Buoyancy (2019)

In Buoyancy (2019), the debut of writer-director Rodd Rathjen, 14-year-old Chakra (Sarm Heng) runs away from the Cambodian home shared with his big family.

Here he has worked hard, gets fed and has a roof over his head.

On his flight, he rides pillion on a motor cycle and relishes the freedom by stretching out his arms in a Christ-like pose.

Little does he know he is on his road to perdition.

The goal is Thailand but without the money to buy work in a factory, he is taken to a fishing boat with the adult Kea (Mony Ros), who is similarly bereft of required funds.

On the boat, they work hard, get fed and have a roof over their heads but this is nothing like home. The two are part of the believed 200,000 slaves who work the Thai fishing industry.

Not getting paid for work, the reason Chakra ran away, is just as evident.

While Chakra somewhat looks to Kea to be his protector from the boat’s evil captain (Thanawut Kasro), it is the boy who survives.

The captain, seeing his young self in the teenager, threatens; murders some of his fellow crew; and attempts humour in engaging with Chakra. The youngster observes all these behaviours with a sense of foreboding but remains relatively silent and determinedly resolute.

He eventually takes deadly action and, having grown up in the land that produced Pol Pot’s killing fields, it is unsurprising he is aware of arbitrary death. There is a saying: “Talkers don’t shoot. Shooters don’t talk” and this fits Chakra neatly.

SARM HENG BUOYANT IN BUOYANCY

His lot is kill or be killed and he achieves this with a symbolic human bone found while emptying the nets. Like the ape in the first scene of 2001: A Space Odyssey (1968), he uses it viciously. (As Chakra disposed of the helmsman, I was reminded of Joe Pesci persistently stabbing Frank Vincent in the neck with a pen in Casino (1990). 

If Rathjen wants to reference directors, choosing Kubrick and Scorsese is a good start.

Killing the captain and his evil cohorts, establishing superiority of the Burmese slaves on board and navigating the boat back to land, Chakra leaves with the contents of the bad guys’ money box.

However, the home to which he returns has not changed and with a tear in his eye, he walks away from it, towards the camera to an uncertain future. At the film’s beginning, he is shown walking away from camera, shouldering a heavy bag of rice, his flip-flops making the sound of the sea (thank you, Carla and Pru). 

The boy has survived but at what cost? Revenge or escape, he has still killed and the fate awaiting him has many possible paths.

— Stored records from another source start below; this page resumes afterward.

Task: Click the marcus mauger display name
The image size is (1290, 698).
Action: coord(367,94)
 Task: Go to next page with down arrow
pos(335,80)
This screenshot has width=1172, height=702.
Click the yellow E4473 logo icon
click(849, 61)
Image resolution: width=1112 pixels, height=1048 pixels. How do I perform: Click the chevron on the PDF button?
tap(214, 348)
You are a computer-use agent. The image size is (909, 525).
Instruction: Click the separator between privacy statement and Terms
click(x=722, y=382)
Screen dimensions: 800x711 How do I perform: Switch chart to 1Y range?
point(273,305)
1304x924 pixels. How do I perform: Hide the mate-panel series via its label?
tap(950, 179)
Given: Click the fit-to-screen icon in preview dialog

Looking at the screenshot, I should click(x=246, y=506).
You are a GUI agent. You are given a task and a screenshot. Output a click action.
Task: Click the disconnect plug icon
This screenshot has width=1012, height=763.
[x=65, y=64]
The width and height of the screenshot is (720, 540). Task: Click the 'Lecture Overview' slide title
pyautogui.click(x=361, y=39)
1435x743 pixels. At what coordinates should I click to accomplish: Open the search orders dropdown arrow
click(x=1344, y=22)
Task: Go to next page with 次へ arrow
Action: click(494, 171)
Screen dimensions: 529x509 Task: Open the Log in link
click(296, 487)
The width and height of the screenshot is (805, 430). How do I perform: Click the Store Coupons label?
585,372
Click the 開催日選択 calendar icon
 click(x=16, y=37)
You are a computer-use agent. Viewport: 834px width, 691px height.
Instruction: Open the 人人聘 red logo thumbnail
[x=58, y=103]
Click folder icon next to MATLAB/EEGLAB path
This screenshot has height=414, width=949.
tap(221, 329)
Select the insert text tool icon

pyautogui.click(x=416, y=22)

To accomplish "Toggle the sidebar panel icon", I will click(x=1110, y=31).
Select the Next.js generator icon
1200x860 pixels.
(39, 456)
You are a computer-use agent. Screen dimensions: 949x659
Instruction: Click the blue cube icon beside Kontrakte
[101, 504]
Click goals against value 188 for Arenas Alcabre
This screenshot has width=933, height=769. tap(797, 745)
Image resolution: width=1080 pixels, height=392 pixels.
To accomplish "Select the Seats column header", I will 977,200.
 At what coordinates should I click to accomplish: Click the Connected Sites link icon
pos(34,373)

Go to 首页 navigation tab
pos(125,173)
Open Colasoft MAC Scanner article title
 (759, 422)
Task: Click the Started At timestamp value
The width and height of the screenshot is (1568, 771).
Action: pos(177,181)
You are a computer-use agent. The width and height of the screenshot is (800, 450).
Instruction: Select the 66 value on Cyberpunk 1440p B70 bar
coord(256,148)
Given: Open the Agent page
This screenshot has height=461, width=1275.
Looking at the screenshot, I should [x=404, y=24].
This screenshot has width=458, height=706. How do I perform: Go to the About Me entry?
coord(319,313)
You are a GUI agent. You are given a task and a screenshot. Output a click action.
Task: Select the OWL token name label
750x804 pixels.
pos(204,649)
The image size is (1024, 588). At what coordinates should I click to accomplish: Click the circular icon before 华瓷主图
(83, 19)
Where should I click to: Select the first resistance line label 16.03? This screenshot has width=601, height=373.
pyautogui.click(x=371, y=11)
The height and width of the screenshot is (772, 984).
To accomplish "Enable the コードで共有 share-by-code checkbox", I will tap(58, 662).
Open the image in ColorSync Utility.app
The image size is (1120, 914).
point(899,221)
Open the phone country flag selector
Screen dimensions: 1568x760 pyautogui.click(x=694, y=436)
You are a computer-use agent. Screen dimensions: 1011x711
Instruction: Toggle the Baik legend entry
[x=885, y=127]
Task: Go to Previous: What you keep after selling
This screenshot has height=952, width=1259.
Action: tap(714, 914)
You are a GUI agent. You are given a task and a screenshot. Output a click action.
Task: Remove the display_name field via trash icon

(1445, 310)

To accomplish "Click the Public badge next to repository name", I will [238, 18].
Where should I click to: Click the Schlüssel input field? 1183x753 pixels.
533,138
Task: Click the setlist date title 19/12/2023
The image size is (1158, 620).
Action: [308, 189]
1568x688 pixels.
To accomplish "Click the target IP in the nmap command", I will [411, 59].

Though strongly messaging the horrors of slavery, Buoyancy has other similar historic cinema precursors.

In Captain’s Courageous (1937), spoilt brat Freddie Bartholomew falls from a steamship only to be picked up by fishermen on their way to deeper seas. He is taught to work hard, earn his keep and becomes a man.

Alan Ladd played a similar but adult dandy in Two Years before the Mast (1946). Press ganged in error, Ladd’s character is shanghaied to his tycoon father’s ship and is treated cruelly by an evil captain and his first mate. 

Despite these films nearly book-ending World War II, violence was less obvious in this era. One cannot imagine Bartholomew, the highest-paid male child actor of his day, or heart-throb Ladd, bludgeoning baddies with an anchor chain or mooring hook.

Buoyancy is beautifully shot by cinematographer Michael Latham. More than one reviewer noted Chakra being filmed from on high, showing only head and shoulders, denoting the crushing existence of being on board.

This tense thriller set in a small space was a surprise packet. 

FOOTNOTE: Since seeing this film, I now check where the cat food I am buying is produced. The slave labour depicted in Buoyancy is the wellspring of fish caught and processed in Thailand for domestic animal consumption.